Month 5 Week 3: GPU Migration and Real-Time Performance Optimization
November 16, 2025
Month 5 Week 3: GPU Migration and Real-Time Performance Optimization
The core challenge this week was performance at scale. We had Whisper running on the CPU-based Kubernetes cluster, and it was becoming a bottleneck. Real-time conversation requires every component to be fast—from capturing audio to generating the first token. This week was about moving pieces to GPU and making architectural changes to support real-time metrics.
The Whisper CPU Problem
Whisper running on CPU was viable for prototyping, but not for production real-time communication. The latency was noticeable—users would speak, and there'd be a delay waiting for transcription. When you're trying to maintain natural conversation flow, every millisecond matters. The CPU cluster was saturating under even moderate loads.
Migrating to GPU Kubernetes Cluster
Moving Whisper to the GPU cluster was the first move. This alone gave us significant speedups—Whisper is optimized for GPU execution, and the difference was immediate. Transcription that took seconds on CPU now took fractions of a second on GPU. But this wasn't just a plug-and-play migration. It involved:
- Reworking the pipeline to route audio through the GPU cluster
- Managing resource allocation so Whisper had the compute it needed
- Handling the orchestration between the Stasis application and the GPU cluster
Dual GPU Architecture for Parallel Processing
One GPU running both Whisper and LLM inference created contention. Both models compete for memory and compute, and you hit saturation quickly. The solution was adding a second GPU and splitting the workload:
- GPU 1: Whisper (speech-to-text) - isolated and optimized for audio processing
- GPU 2: LLM inference - handling the conversational response generation
This architectural split was crucial.

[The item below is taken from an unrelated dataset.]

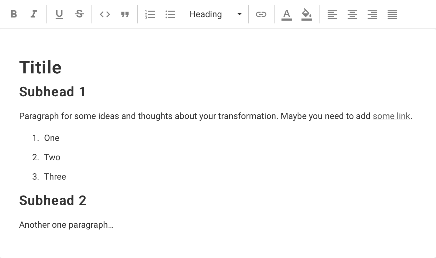Create a bulleted list

tap(170, 14)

Instead of one bottleneck, we now have parallel processing. Audio comes in, Whisper transcribes it on GPU 1, the LLM generates a response on GPU 2, and we feed it back to the user. No waiting for one model to finish before the other starts.
Time-to-First-Response: The Real Metric
What matters in real-time communication is time-to-first-response—how fast do we produce the first token of output after the user finishes speaking? This is what feels natural. With the dual-GPU setup:
- Whisper completes transcription in under 500ms for typical audio chunks
- LLM starts generating the first response token within 100-200ms of receiving the transcription
- The full pipeline from audio capture to voice output is approaching real-time viability
Sentence-Level Formation Complexity
Sentence formation at the LLM level became clearer this week. The model needs to understand when to emit a sentence—too early and you interrupt the thought, too late and the user feels lag. We're working with:
- Streaming token output rather than waiting for full responses
- Using punctuation and semantic markers to identify sentence boundaries
- Balancing between rapid feedback and coherent output
The dual-GPU setup helps here too. While Whisper is processing the next chunk of audio, the LLM can continue streaming its response. There's temporal overlap in processing that we couldn't achieve before.
What's Next
Real-time end-to-end communication is within reach. The next focus is optimizing the sentence formation logic further and ensuring the VAD (Voice Activity Detection) integration works seamlessly with the new GPU pipeline.